OdpowiedzUsuńJa nie mam biurka do pracy, zazwyczaj piszę tam gdzie mi wygodnie,czyli na kanapie :D
OdpowiedzUsuńMój mąż ma tak zorganizowane biurko. Ja mam swój laptop i korzystam z niego w kuchni na stole :)
OdpowiedzUsuńMusze tez w koncu ogarnac moje miejsce pracy, tez by siw przydala jakas podkladka ;)
OdpowiedzUsuńSama przy biurku nie pracuję w domu - mam mój kącik, w którym lubię tworzyć ;) Fakt, musi być uporządkowany, jak i całe pomieszczenie, w którym przebywam - dlatego, zanim wezmę się za robotę, muszę ogarnąć mieszkanie, inaczej w ogóle nie potrafię się skupić!
OdpowiedzUsuńPodkładki na biurko czy stolik to fajna rzecz, chroni to mebel przed zniszczeniem i fajnie wygląda
OdpowiedzUsuńTaka podkładka na biurko moim zdaniem jest niezastąpiona, poniewaz świetnie chroni biurko przed rysami a co za tym idzie szybszym zniszczeniem :)

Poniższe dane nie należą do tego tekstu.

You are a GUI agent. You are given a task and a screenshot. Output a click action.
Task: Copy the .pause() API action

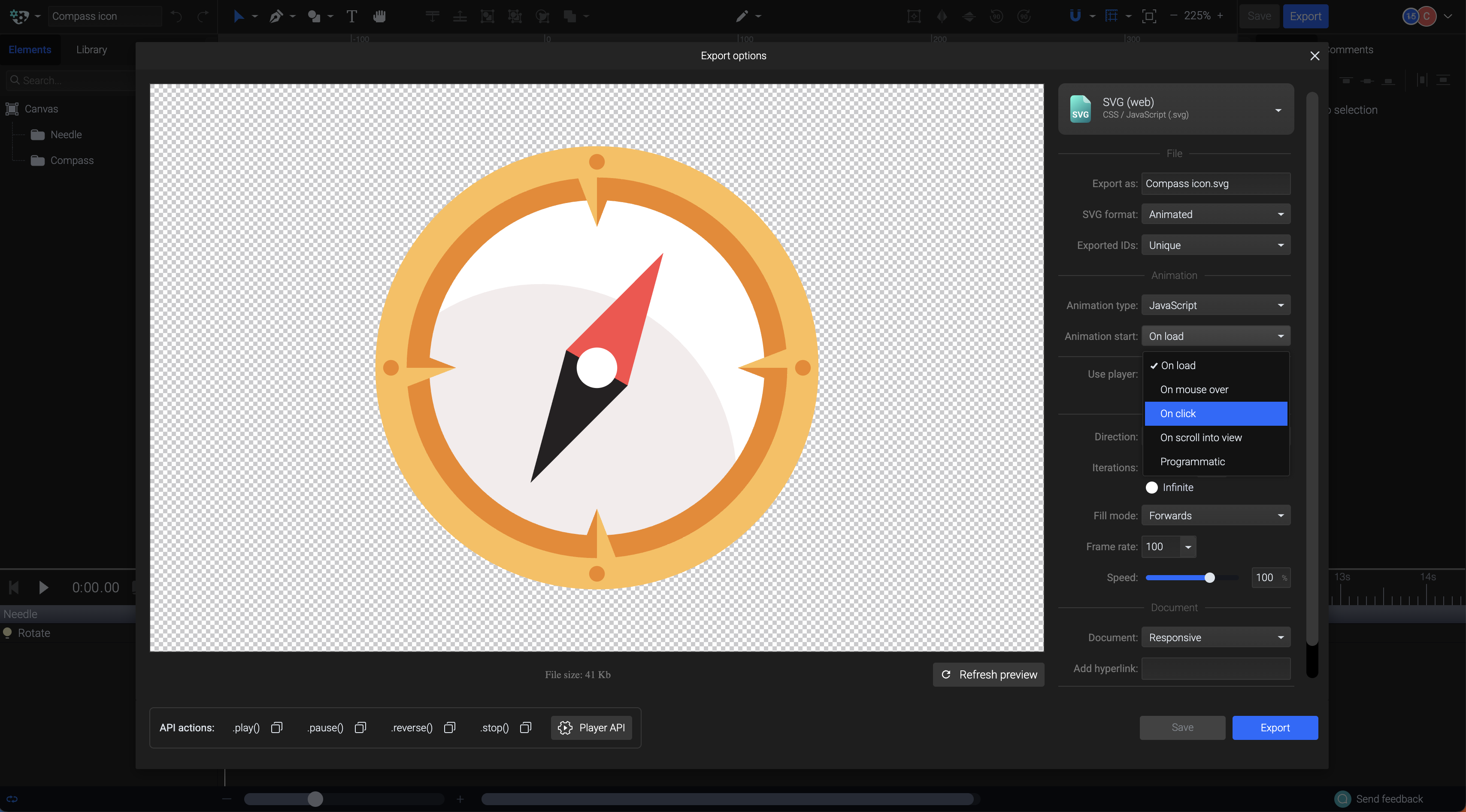click(360, 728)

OdpowiedzUsuńW domu preferuję luz i głównie pracuję na... łóżku. Mam wtedy tyle miejsca ile chcę. :D
OdpowiedzUsuńTaki swój kącik do pracy także motywuje człowieka do dalszych działań. Jedni lubią porządek inni odnajdują się w bałaganie :)
OdpowiedzUsuńJa często siadam z laptopem na kolanie :D
Podkładka nie, ale coś na ścianę - jak najbardziej. Biurko ma być zagracone, ale i poukładane (trudno to wytłumaczyć: na moim biurku jest sporo rzeczy, ale każde ma swoje miejsce) i zwyczajnie nie ma już miejsca na podkładkę. Za to jakaś tablica memo by mi się rpzydała
OdpowiedzUsuńSuper elementy dzięki którym wykonywanie obowiązków będzie na pewno łatwiejsze i sprawniejsze. Uważam jednak, że dobra organizacja to tylko jeden z ważnych elementów. Oprócz tego należy zastanowić się jakie są sposoby na dobrą atmosferę w pracy, aby zespół dobrze się dogadywał.

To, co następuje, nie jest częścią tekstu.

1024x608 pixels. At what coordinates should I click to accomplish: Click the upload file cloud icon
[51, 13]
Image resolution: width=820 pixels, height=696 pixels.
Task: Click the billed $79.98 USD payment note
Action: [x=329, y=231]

OdpowiedzUsuńTakie gadżety są na pewno bardzo przydatne. Sama używam podobnych rzeczy w mojej pracy. Mimo wszystko warto również wziąć pod uwagę inne aspekty, takie jak np. jakie są zasady skutecznej komunikacji w zespole. Dzięki temu współpraca z innymi będzie dla nas dużo prostsza.
OdpowiedzUsuńWykorzystujemy takie podkładki w biurze i muszę przyznać, że są one bardzo przydatne. Uważam jednak, że są ważniejsze aspekty, o które należy zadbać w korporacji. Przykładowo jako kierowniczka ostatnio zastanawiałam nad budowaniem pozytywnej kultury organizacyjnej. Z tego powodu wpadłam na pomysł, aby zorganizować wyjazd integracyjny.
OdpowiedzUsuńW naszym miejscu pracy staramy się, aby wszystko było jak najlepsze. Z tego powodu niedawno zdecydowaliśmy się przeprowadzać analizy rentowności, dzięki czemu menadżerowie mogą uzyskać nową perspektywę na szanse i zagrożenia w biznesie.